Monday, October 12, 2015

How to Become a Runner (Even if You Hate Running)

                Running at least 10 minutes per day has extraordinary benefits. Not only can it help you maintain your weight but just one mile a day can help improve your entire cardiorespiratory system, making everyday tasks a lot easier. Running also lowers blood pressure, the risk of developing type 2 diabetes, heart disease, and strokes. Running has been even shown to help prevent some types of cancer!

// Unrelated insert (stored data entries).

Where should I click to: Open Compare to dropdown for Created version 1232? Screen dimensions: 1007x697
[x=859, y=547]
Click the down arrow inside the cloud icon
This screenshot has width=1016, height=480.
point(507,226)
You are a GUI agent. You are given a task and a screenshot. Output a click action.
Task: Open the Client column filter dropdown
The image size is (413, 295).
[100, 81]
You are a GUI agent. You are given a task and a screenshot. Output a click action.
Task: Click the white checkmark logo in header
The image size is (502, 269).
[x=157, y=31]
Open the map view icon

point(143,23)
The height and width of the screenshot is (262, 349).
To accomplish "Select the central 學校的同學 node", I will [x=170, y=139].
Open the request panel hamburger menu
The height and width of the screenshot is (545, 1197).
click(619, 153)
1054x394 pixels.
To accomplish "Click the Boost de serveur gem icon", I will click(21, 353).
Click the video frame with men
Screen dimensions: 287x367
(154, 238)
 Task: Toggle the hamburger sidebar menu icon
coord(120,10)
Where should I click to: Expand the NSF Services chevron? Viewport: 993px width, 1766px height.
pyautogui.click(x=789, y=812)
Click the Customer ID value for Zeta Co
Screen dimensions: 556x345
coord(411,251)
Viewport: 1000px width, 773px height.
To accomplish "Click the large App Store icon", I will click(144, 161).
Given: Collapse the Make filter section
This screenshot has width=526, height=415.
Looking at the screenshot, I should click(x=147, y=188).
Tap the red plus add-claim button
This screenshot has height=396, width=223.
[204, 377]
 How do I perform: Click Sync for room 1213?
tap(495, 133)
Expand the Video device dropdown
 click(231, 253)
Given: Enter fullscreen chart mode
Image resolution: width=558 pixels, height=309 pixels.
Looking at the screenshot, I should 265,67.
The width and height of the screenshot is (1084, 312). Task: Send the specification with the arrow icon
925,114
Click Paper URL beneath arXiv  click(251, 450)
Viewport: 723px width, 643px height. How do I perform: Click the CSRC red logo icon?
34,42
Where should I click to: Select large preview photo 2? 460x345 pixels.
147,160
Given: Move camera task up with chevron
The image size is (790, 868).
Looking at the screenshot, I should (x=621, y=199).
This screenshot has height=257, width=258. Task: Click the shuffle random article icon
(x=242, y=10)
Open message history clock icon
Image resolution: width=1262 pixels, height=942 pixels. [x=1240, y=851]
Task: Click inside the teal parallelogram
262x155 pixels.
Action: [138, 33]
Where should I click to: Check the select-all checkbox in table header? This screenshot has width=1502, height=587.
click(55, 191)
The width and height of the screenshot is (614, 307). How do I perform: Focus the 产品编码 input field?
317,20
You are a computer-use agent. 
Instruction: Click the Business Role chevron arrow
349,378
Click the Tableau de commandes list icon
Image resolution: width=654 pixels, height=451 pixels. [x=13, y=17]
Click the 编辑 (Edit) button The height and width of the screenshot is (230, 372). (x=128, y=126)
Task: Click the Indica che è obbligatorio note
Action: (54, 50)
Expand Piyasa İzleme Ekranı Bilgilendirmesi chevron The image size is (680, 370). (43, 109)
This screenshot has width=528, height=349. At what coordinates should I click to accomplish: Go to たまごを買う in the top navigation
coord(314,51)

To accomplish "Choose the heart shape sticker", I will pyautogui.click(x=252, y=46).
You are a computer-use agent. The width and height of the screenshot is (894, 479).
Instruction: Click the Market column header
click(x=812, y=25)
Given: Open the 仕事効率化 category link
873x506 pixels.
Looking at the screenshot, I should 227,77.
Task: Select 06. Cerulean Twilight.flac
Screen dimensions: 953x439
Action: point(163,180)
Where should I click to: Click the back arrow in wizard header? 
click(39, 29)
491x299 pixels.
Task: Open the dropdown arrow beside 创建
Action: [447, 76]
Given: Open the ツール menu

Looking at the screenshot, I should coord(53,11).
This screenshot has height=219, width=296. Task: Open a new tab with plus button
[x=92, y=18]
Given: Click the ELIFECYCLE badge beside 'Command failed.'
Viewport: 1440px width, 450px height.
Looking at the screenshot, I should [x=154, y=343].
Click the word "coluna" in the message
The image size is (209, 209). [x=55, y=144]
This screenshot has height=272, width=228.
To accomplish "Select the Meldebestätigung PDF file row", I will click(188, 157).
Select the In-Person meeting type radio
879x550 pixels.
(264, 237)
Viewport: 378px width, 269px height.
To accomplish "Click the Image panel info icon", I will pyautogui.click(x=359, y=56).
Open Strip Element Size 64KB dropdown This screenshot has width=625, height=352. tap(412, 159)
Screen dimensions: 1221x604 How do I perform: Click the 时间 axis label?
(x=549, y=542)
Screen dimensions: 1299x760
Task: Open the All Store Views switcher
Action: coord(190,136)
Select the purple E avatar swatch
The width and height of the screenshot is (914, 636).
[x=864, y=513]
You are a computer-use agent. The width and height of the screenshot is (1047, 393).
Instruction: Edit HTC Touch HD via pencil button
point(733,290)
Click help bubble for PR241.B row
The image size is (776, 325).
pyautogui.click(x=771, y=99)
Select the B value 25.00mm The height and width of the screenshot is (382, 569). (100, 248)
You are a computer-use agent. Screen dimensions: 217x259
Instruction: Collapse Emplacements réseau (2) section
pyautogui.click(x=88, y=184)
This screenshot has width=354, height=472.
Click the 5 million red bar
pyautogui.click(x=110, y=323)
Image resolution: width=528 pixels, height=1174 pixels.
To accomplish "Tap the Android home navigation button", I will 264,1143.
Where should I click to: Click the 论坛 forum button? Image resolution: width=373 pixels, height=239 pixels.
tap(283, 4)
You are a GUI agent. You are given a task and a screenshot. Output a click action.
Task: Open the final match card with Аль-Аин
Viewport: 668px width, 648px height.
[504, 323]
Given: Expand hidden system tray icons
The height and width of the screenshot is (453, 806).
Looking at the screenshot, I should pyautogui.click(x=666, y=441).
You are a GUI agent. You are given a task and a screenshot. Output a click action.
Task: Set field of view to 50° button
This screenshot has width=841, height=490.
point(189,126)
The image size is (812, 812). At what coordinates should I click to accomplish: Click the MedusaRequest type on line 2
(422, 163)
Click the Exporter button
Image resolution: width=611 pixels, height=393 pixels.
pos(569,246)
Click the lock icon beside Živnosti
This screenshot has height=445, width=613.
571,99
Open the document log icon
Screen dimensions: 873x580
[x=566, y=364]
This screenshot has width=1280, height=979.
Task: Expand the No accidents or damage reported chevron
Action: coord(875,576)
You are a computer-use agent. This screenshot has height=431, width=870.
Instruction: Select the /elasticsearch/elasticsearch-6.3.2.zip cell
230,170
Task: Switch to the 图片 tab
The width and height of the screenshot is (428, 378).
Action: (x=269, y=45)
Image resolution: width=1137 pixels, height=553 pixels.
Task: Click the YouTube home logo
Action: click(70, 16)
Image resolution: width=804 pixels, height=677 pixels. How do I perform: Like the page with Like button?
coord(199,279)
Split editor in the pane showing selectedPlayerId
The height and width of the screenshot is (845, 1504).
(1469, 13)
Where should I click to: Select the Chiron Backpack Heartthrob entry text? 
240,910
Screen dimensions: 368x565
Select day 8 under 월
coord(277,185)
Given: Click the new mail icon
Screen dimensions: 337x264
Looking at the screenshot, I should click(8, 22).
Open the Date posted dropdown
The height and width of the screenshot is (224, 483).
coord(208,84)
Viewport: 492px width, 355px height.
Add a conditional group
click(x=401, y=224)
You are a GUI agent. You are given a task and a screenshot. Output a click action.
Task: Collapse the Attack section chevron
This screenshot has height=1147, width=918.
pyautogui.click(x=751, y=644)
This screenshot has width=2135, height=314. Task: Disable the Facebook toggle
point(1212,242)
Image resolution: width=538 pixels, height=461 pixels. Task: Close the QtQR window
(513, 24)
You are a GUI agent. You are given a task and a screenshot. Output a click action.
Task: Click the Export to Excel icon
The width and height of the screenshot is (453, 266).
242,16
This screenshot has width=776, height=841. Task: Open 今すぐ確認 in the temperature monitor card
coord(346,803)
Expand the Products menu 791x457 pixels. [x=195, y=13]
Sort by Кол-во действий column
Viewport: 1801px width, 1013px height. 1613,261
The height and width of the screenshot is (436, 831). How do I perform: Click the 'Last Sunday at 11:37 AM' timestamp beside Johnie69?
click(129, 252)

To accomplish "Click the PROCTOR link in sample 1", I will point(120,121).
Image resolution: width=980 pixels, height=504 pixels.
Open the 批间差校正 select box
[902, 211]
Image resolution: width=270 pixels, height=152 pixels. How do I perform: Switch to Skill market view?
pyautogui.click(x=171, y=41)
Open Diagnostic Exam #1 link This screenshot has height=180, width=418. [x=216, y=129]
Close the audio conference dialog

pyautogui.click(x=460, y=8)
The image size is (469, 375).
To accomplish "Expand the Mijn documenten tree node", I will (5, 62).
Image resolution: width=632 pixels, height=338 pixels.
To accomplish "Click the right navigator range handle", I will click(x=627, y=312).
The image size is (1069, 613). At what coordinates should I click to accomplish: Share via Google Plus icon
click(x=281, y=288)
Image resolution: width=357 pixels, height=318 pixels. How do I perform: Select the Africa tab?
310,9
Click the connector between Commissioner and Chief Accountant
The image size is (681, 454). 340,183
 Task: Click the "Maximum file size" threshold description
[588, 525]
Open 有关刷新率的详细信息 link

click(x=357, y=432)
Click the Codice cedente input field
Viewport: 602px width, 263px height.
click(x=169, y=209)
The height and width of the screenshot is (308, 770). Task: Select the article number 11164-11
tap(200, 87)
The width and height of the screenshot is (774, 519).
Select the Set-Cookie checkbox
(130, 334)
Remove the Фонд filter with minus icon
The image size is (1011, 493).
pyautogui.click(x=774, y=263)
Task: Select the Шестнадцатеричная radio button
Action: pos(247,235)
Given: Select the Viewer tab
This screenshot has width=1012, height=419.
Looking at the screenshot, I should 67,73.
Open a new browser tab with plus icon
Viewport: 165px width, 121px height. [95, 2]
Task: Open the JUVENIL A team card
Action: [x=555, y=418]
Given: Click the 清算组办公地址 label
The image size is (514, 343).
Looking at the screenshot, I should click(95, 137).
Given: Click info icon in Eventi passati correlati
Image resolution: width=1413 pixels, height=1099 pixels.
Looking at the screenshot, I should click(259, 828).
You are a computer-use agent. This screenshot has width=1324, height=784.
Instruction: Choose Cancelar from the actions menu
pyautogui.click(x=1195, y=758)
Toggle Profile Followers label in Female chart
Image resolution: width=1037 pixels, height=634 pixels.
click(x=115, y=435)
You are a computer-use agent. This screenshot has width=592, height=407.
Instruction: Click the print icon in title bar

However running can be hard, especially when you’re not used to it. So let’s start now! No more excuses. Below is a bunch of tips that will ensure next time you step on the treadmill or pavement you’ll feel prepared, confident, and excited for your run!

Forget the past

You may have had bad experiences with running in the past, time to let that go! It’s time to start a new leaf don’t let the past discourage you.

Set a realistic goal 

If you haven’t been running recently, set an acheiveable goal like “This week I’m going to run a total of 4 miles, and next week I will run a total of 6 miles”. Goals create a benchmark for your progress and accomplishment and are critical towards your positive results.

Avoid Running if you’re hungry… or stuffed! 

About an hour or so before you set out, eat a light snack made up of simple carbs, which are easy to digest into fuel and will go easy on your stomach. Bananas, or a piece of toast with peanut better are good examples of these snacks.

Buddy up 

It’s a proven fact that working out with a partner increases results. Catch up with a friend while running and watch the miles fly by!

Make it interactive 

Another way to keep things interesting is to make a game of your run. Try to find all of the letters of the alphabet with the street signs. Count how many dogs you pass by. Anything to keep you thinking.

Treat yourself

Sometimes all the inspiration you need to hit the gym or go on a nice run outside is a new workout outfit to show off! There’s nothing like new gear to get you going, so hit Lulu Lemon or Sports Authority and start swiping that card.

Post Run, don’t forget to give yourself a sufficient amount of time to cool down and get your heart rate back down to normal. Also don’t forget to stretch, rehydrate yourself, and make yourself a nice lunch!